Les champs d’application de l’article 238 A

Aux termes de l’article 238 A du CGI, les intérêts, arrérages et autres produits des obligations, créances, dépôts et cautionnements, les redevances de cession ou concession de licences d’exploitation, de brevets d’invention, de marques de fabrique, procédés ou formules de fabrication et autres droits analogues ou les rémunérations de services, payés ou dus par une personne physique ou morale domiciliée ou établie en France à des personnes physiques ou morales qui sont domiciliées ou établies dans un État étranger ou un territoire situé hors de France et y sont soumises à un régime fiscal privilégié, ne sont admis comme charges déductibles pour l’établissement de l’impôt que si le débiteur apporte la preuve que les dépenses correspondent à des opérations réelles et qu’elles ne présentent pas un caractère anormal ou exagéré. La notion de régime fiscal privilégié est explicitée au deuxième alinéa de l’article 238 A du CGI qui précise que pour l’application du premier alinéa, les personnes sont regardées comme soumises à un régime fiscal privilégié dans l’État ou le territoire considéré si elles n’y sont pas imposables ou si elles y sont assujetties à des impôts sur les bénéfices ou les revenus dont le montant est inférieur de plus de la moitié à celui de l’impôt sur les bénéfices ou sur les revenus dont elles auraient été redevables dans les conditions de droit commun en France, si elles y avaient été domiciliées ou établies.

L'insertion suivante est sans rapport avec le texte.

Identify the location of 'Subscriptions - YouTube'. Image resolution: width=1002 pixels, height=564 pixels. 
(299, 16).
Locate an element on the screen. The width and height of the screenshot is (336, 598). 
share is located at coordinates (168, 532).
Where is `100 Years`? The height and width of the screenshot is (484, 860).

Les dispositions du premier alinéa s’appliquent également à tout versement effectué sur un compte tenu dans un organisme financier établi dans un des États ou territoires visés au même alinéa.

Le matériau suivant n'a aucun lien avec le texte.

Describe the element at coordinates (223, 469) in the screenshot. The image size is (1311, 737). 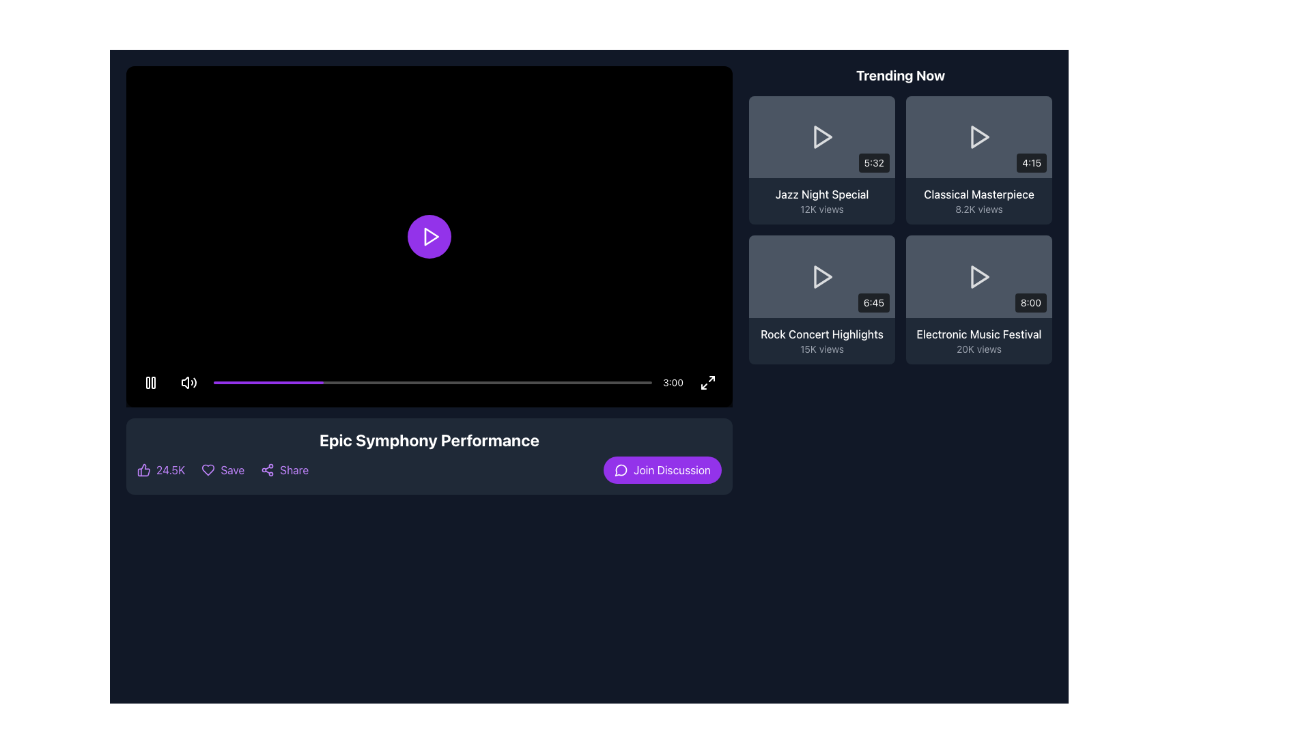
I see `the 'Save' button with a purple heart icon located below the video title and player controls` at that location.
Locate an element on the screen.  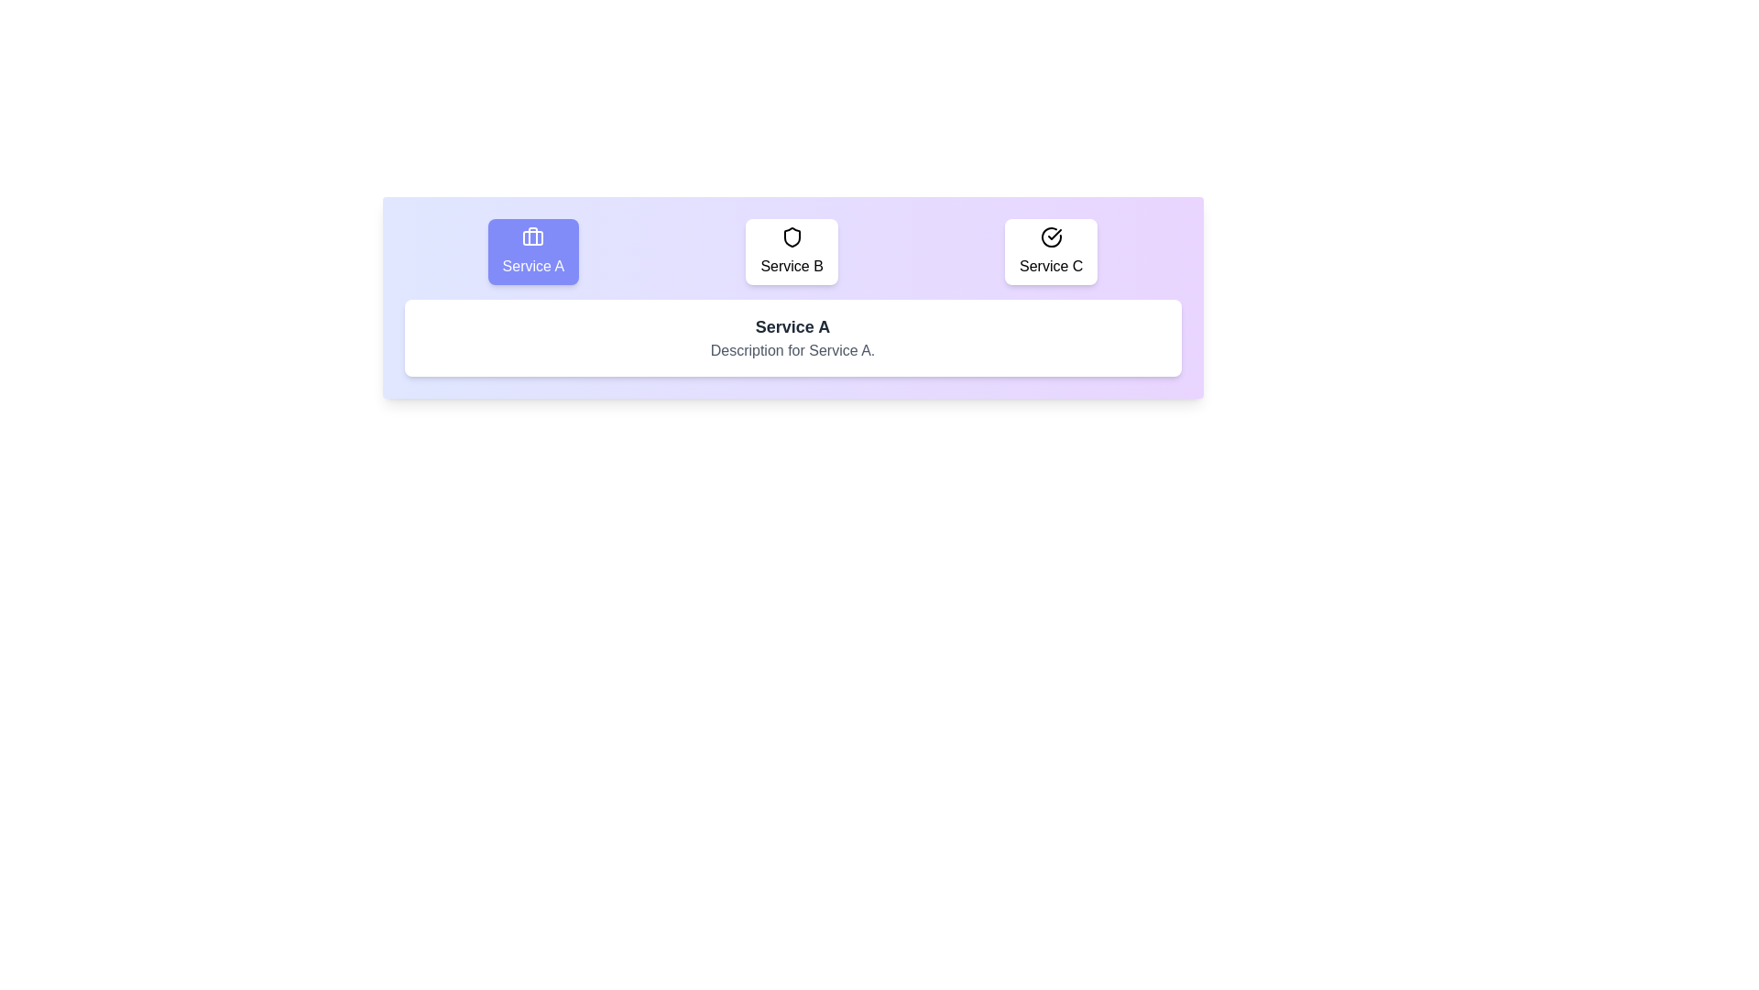
text label displaying 'Service A' which is in white font and located within a purple rounded rectangle background, centrally positioned below a briefcase icon is located at coordinates (532, 266).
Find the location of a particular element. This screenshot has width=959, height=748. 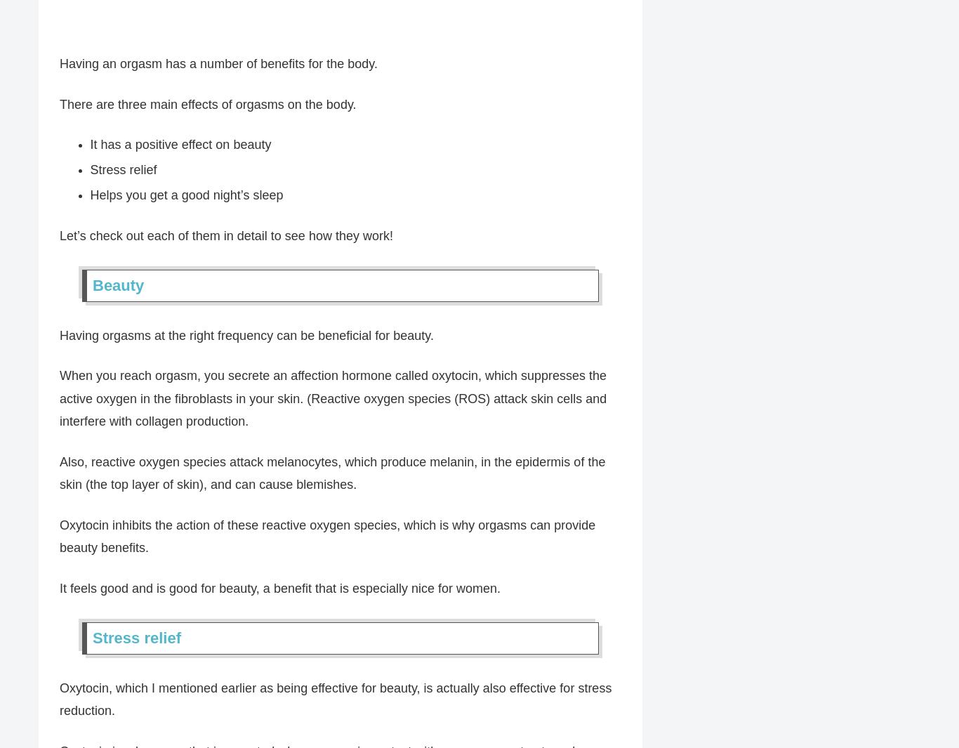

'Oxytocin, which I mentioned earlier as being effective for beauty, is actually also effective for stress reduction.' is located at coordinates (335, 700).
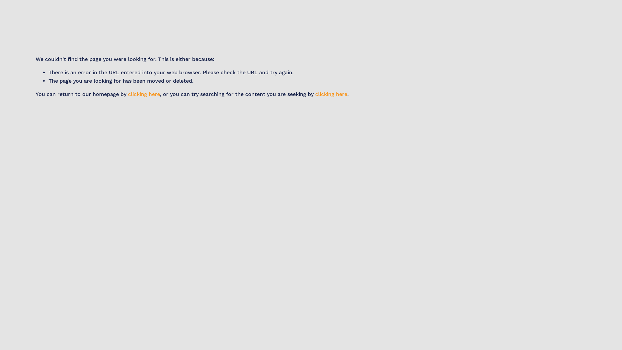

Une appréciation in concreto

C’est à l’administration fiscale d’apprécier, sous le contrôle du juge, au cas par cas, si le bénéficiaire se trouve dans cette situation. Celle-ci est supposée établie lorsque, dans l’État ou le territoire en question il n’existe pas d’impôt sur les bénéfices ou les profits provenant d’activités professionnelles ou d’impôt sur les revenus ou lorsque les revenus, profits ou rémunérations, de la nature de ceux énumérés par l’article 238 A du CGI et qui ont leur source à l’extérieur de cet État ou de ce territoire, n’y sont pas soumis à un impôt sur les bénéfices ou sur les revenus ou encore lorsque le bénéficiaire de ces revenus est soumis à des impôts sur les bénéfices ou sur les revenus notablement moins élevés qu’en France. Ce dernier point nécessite d’établir une comparaison entre la fiscalité française d’une part, et la fiscalité applicable dans ce pays étranger ou ce territoire, d’autre part. Il n’est pas possible de fixer à l’avance de guidelines pour effectuer cette comparaison, les éléments de fait propres à chaque cas particulier pouvant différer significativement. Dans tous les cas, la comparaison doit s’effectuer sur des impôts de même nature, pris dans leur ensemble et en tenant compte des régimes fiscaux spécifiques qui peuvent avoir été mis en place. L’appréciation doit être faite in concreto, compte tenu de l’activité du contribuable et l’administration fiscale ne peut se limiter à citer le taux maximal de l’ensemble des impôts applicables à une société pour justifier de l’existence d’un régime fiscal privilégié (CE, 30 sept. 1992, n° 75464, SARL Tool France).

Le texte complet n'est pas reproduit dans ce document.